La ferme d’Herbouville


La ferme d’Herbouville constitue un ancien fief, propriété de la famille d’Herbouville aux alentours du XIIème siècle. Stephanus de Arbovilla vivait sur cette terre à la fin du XIIème siècle.

Herbouville provient de herbor villa, qui signifie domaine avec une végétation abondante. Comme bon nombre de lieux-dits terminants par -ville, il est quasi certain que ce lieu était à l’origine une ferme carolingienne, voir gallo-romaine.

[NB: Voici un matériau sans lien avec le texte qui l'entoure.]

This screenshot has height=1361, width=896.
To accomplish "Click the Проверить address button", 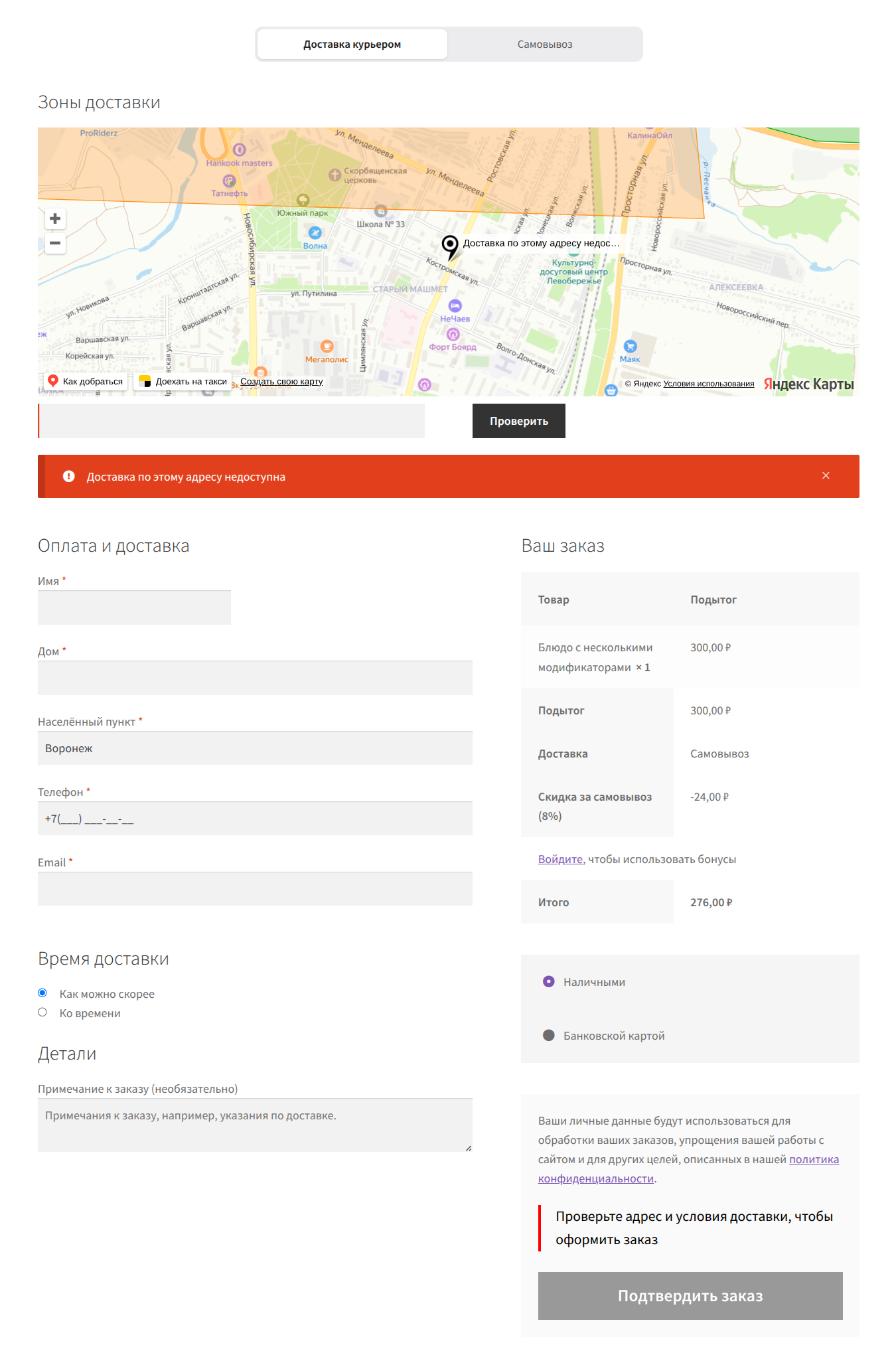I will pos(519,421).
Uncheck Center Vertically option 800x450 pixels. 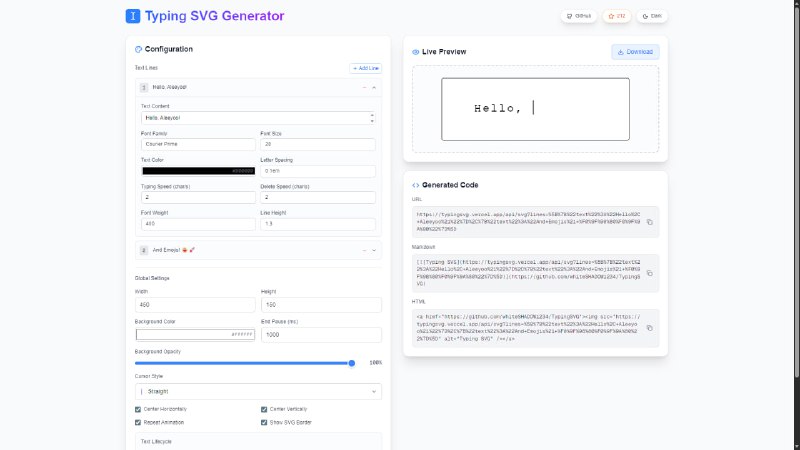pyautogui.click(x=264, y=409)
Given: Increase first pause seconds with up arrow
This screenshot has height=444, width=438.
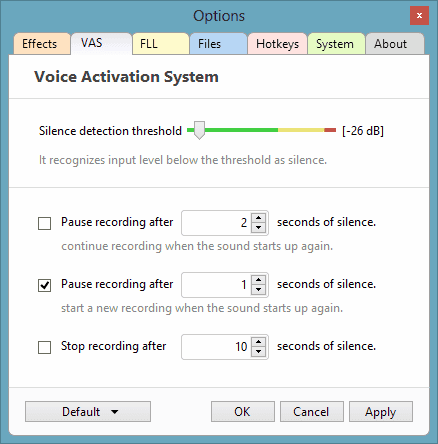Looking at the screenshot, I should point(258,218).
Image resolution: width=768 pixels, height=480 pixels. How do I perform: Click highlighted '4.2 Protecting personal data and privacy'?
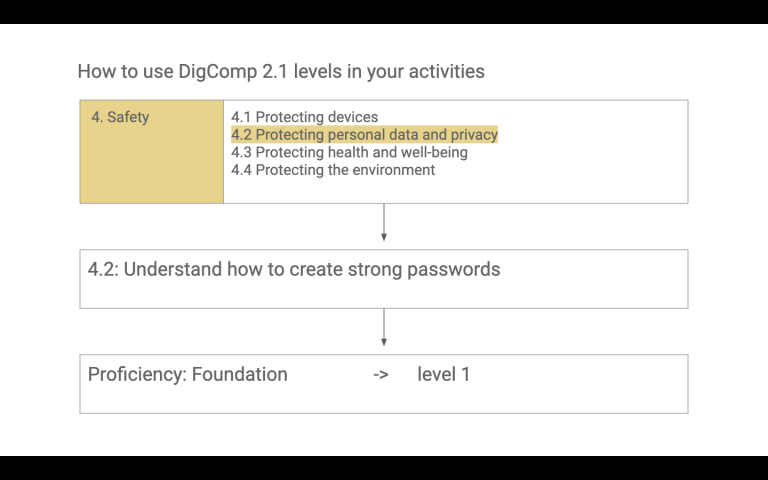364,135
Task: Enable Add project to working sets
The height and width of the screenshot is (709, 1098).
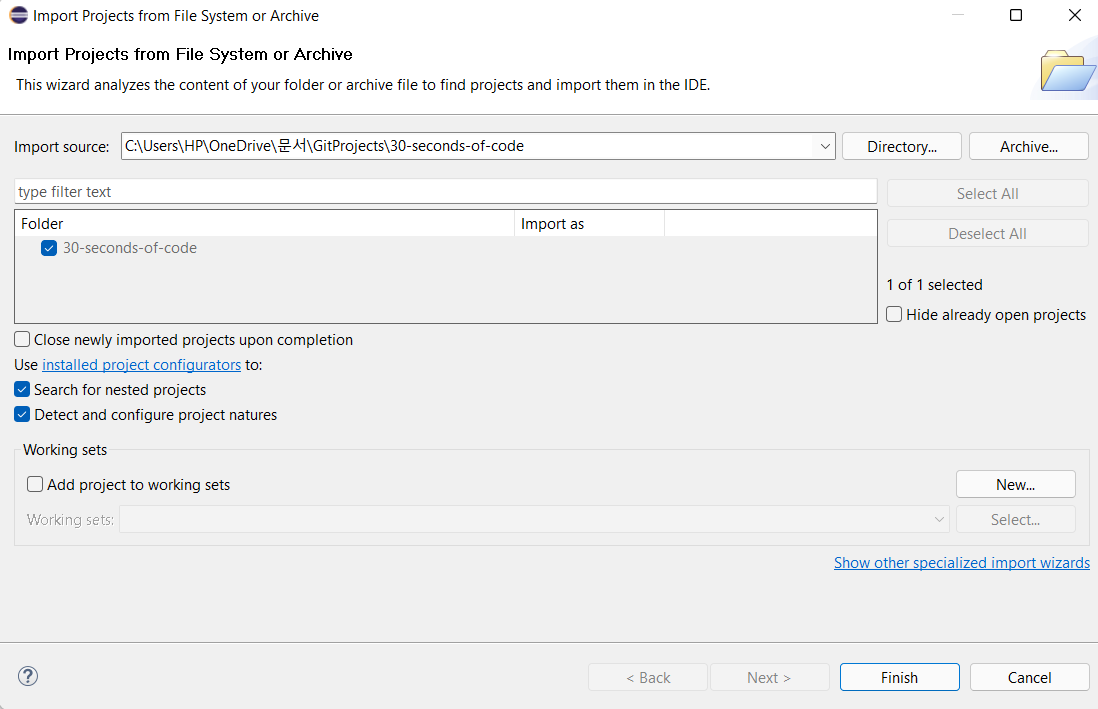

Le fief d’Herbouville est un plein fief de haubert détenu du Roi. Il sera ensuite séparé en quart de fief, puis en huitième de fief au fur et à mesure des séparations.

La famille d’Herbouville, également présente sur la commune de Saint Pierre le vieux (un château d’Herbouville existe toujours dans cette commune) vend le domaine de Manéglise en 1456 à un bourgeois d’origine flamande prénommé Oudinet Vanderest. Ce dernier, est le descendant et neveu de Nicolas Vanderest, juge aux côtés de Pierre Cauchon dans le procès de Jeanne d’Arc.

Les Vanderest seront anoblis par la charte des francs fiefs et porteront les titres réguliers d’écuyers et de chevaliers du Roi. Leurs mariages successifs dans la noblesse normande apporteront plusieurs terres, notamment sur Manéglise avec le rattachement du Roncheray et d’Enitot.

Les Vanderest d’Herbouville possédaient le droit de basse justice, qu’ils exerçaient au presbytère avec l’abbé de la paroisse. Comme dans beaucoup de paroisse, un gibet existait au lieu dit « ferme aimable ».

Les Vanderest se succédant jusqu’à l’orée de la révolution française, leur descendance féminine séparera le domaine en deux parties.

C’est pour cette raison que nous pouvons lire le « petit » et le « grand » Herbouville sur les cartes modernes.

Les armes de Philippe Vanderest d’Herbouville sont toujours visibles sur le pigeonnier de 1663.